Lord Ashcroft in battle mode for Zulu film choice

Zulu gave actor Michael Caine his first starring role in 1964
CINEMA fans following the Crossbench Film Society’s offerings this year are certainly seeing some wild swings in political thinking.

As the name suggests, the club – hosted by the Policy Exchange think tank and launched in January – screens the film faves of politicians from all parties.

So brace yourself for this month’s selection – the 1964 epic war film “Zulu”, chosen by Conservative Peer, author and pollster Lord Michael Ashcroft.

With the election approaching, MPs might draw inspiration from the film, which features Michael Caine and shows the might of 150 British soldiers who still manage to defeat a horde of 4,000 Zulu warriors.
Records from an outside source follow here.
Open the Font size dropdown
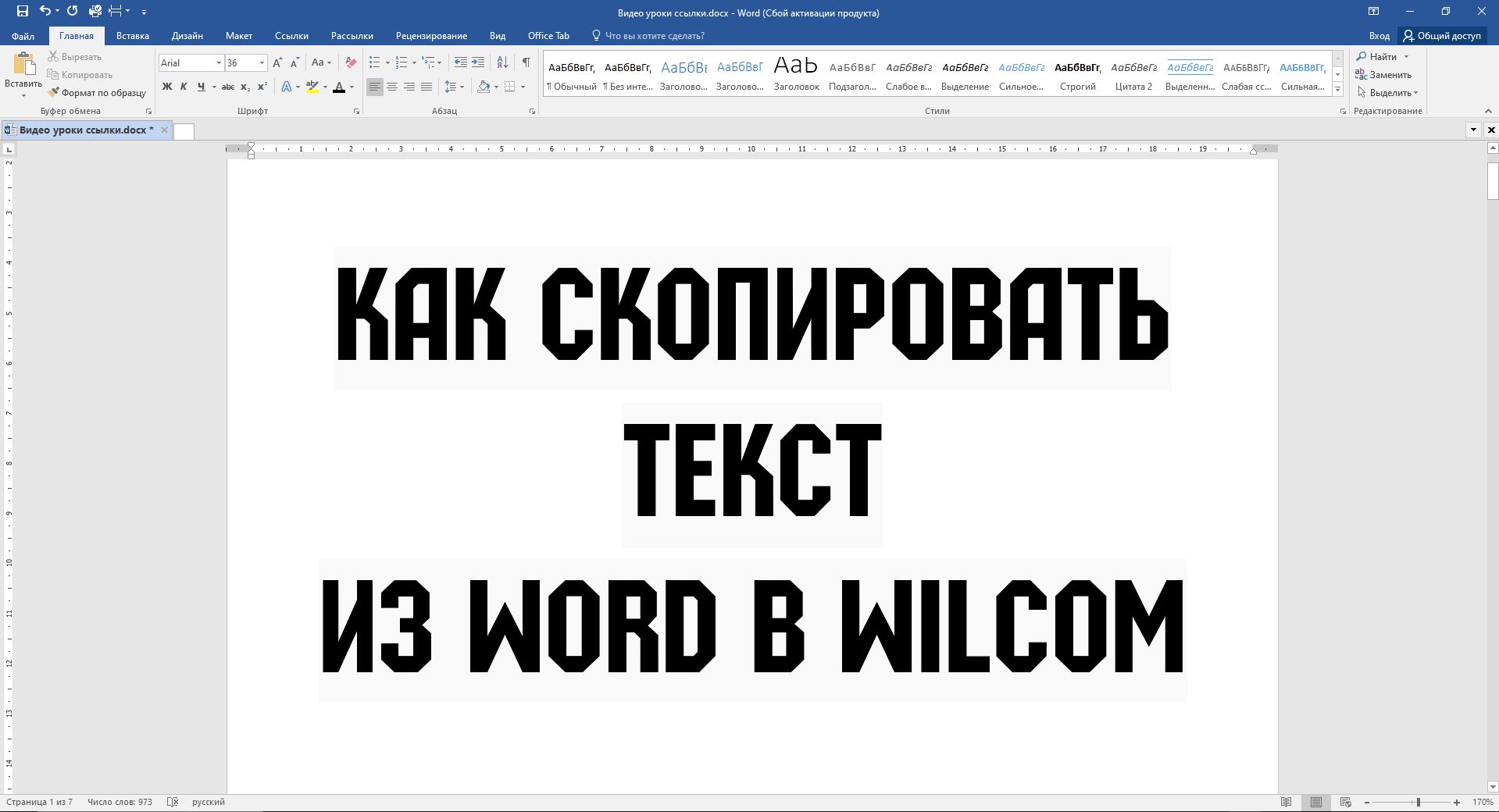 tap(260, 63)
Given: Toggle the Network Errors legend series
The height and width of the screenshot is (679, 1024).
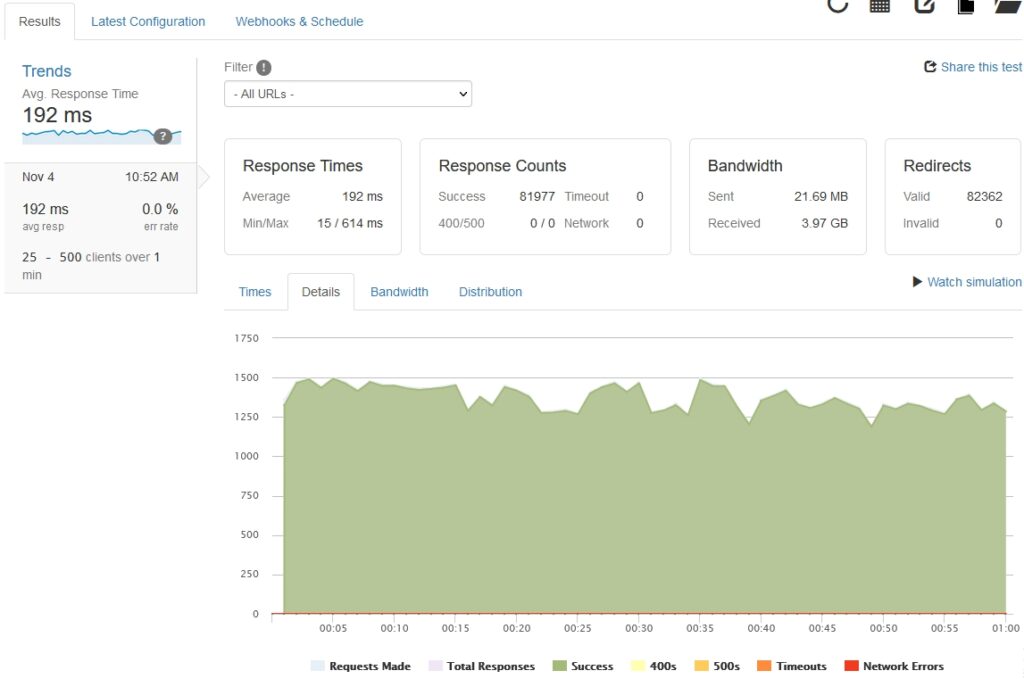Looking at the screenshot, I should 894,666.
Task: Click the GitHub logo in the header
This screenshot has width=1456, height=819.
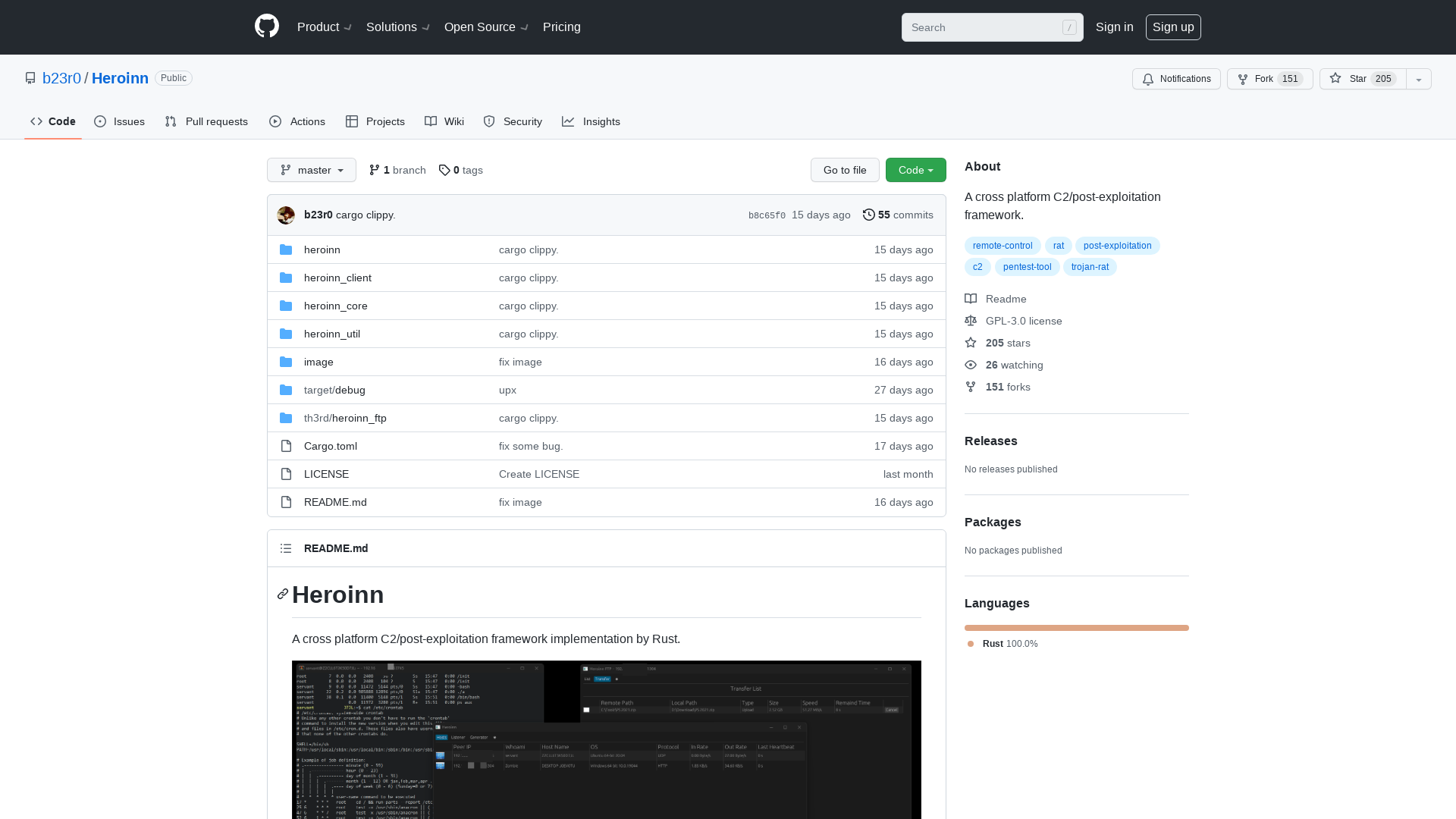Action: click(266, 27)
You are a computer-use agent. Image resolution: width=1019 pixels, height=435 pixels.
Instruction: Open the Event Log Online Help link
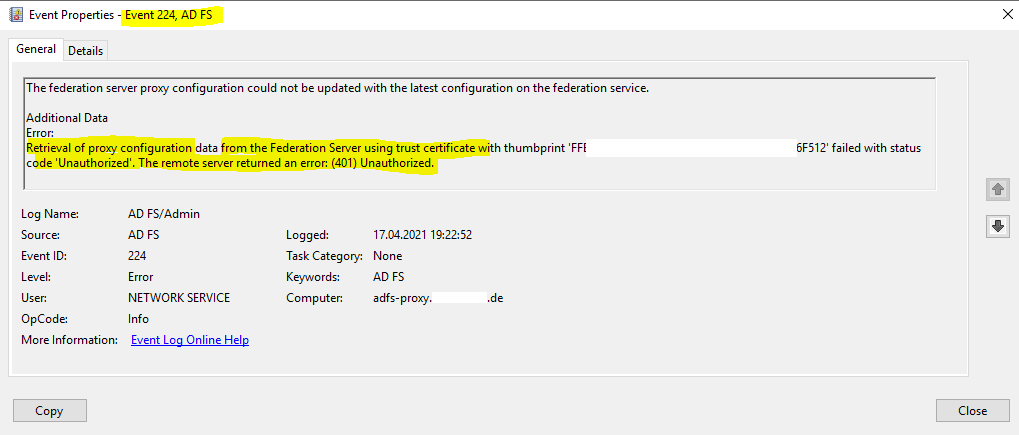[190, 340]
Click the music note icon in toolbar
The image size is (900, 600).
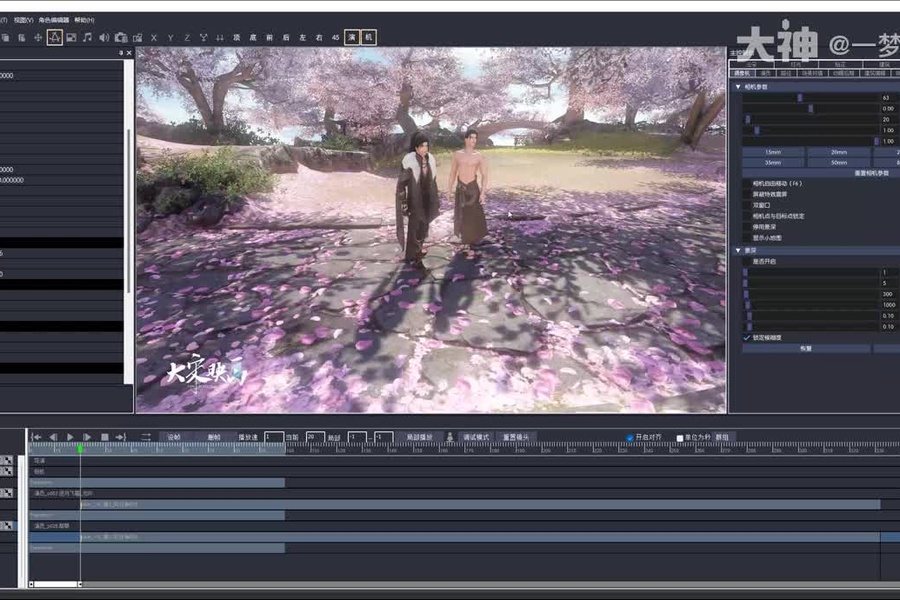tap(87, 37)
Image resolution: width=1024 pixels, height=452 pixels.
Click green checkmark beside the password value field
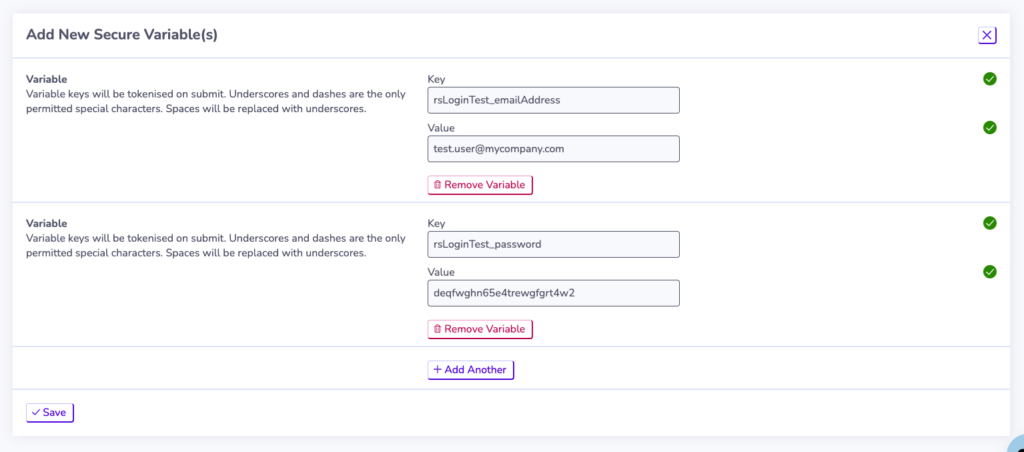(x=989, y=271)
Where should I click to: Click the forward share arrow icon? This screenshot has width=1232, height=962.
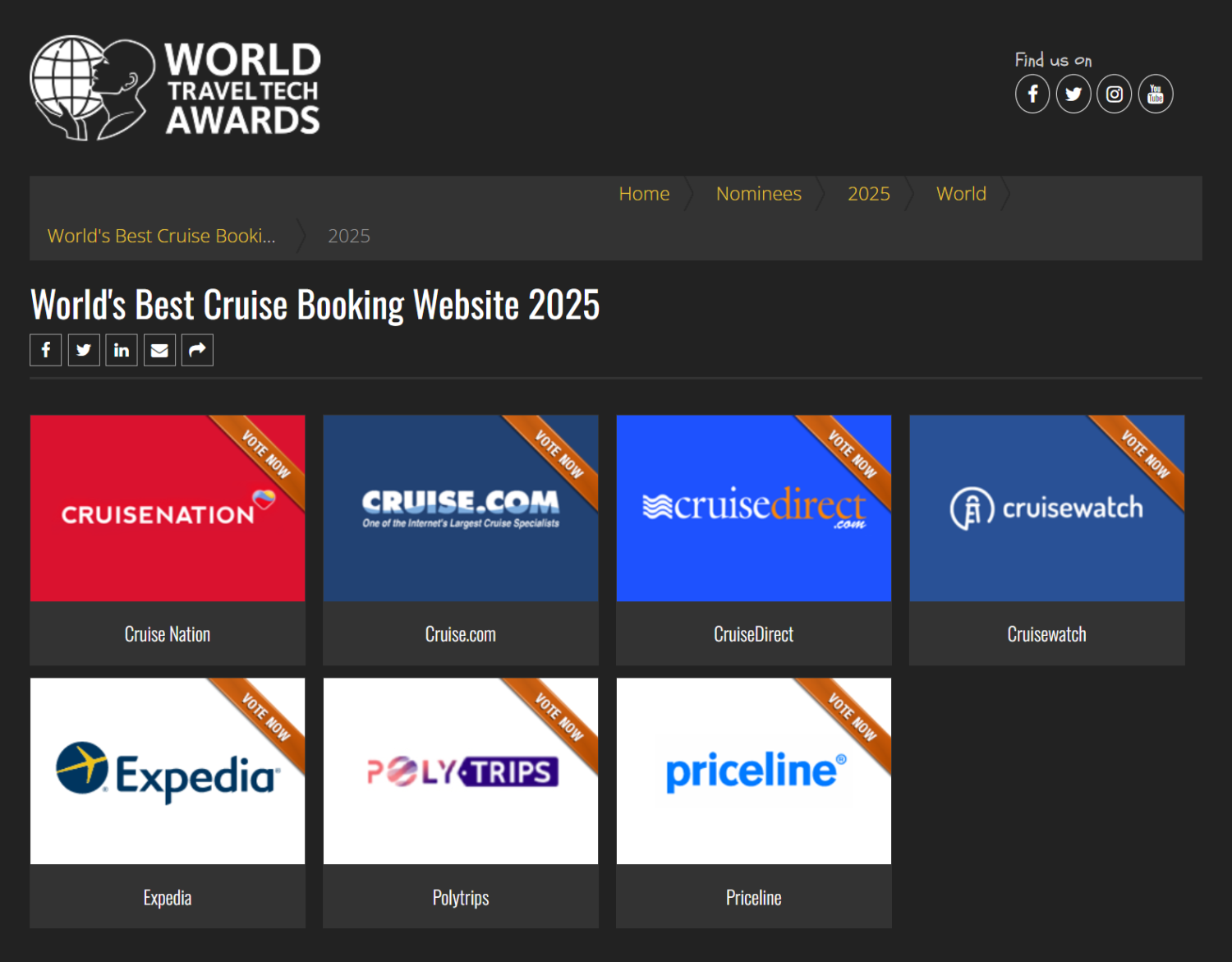(x=197, y=350)
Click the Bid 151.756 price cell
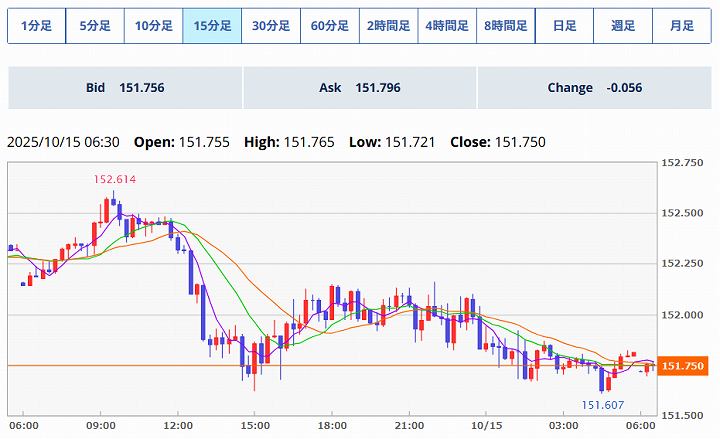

It’s not everyone’s idea of a low-key night at the flicks, perhaps. For easy viewing, The Capitalist might opt for the club’s last film, the gritty 2009 British film “Fish Tank”, picked by Labour MP Jon Cruddas.

But at least a couple of hours of Zulu battle might be less of an intellectual stretch than the club’s first showing; Ayn Rand’s “The Fountainhead”, selected by culture secretary Sajid Javid.

■ Chris Robshaw is best known as captain of the England rugby squad, but he’s something of captain of industry too. With an eye to life after sport, his business interests include a coffee shop and hospitality firm Zeus Events. Yesterday, with his corporate hat on, he hosted a day of shooting at West Wycombe Estate that allowed guests to shoot at “exploding rugby balls kicked by the captain himself”. Talk about keeping all the balls in the air!

■ If putting a tick in a box seems a mundane way of exercising your electoral muscle, you could do worse than joining Corinthia Hotel’s “Cast your Cocktail” campaign. The drinking-straw poll will run from 23 April to 7 May – with visitors to the London hotel given a choice of “Red Ed”, “Call Me Dave”, “Compliant Clegg”, “Gordon Bennett” or “Naughty Nigel” drinks, in hues to reflect the political parties. In this election you can cast more than one vote, and – at £15 a cocktail – you’d be helping your chosen party with the national debt too.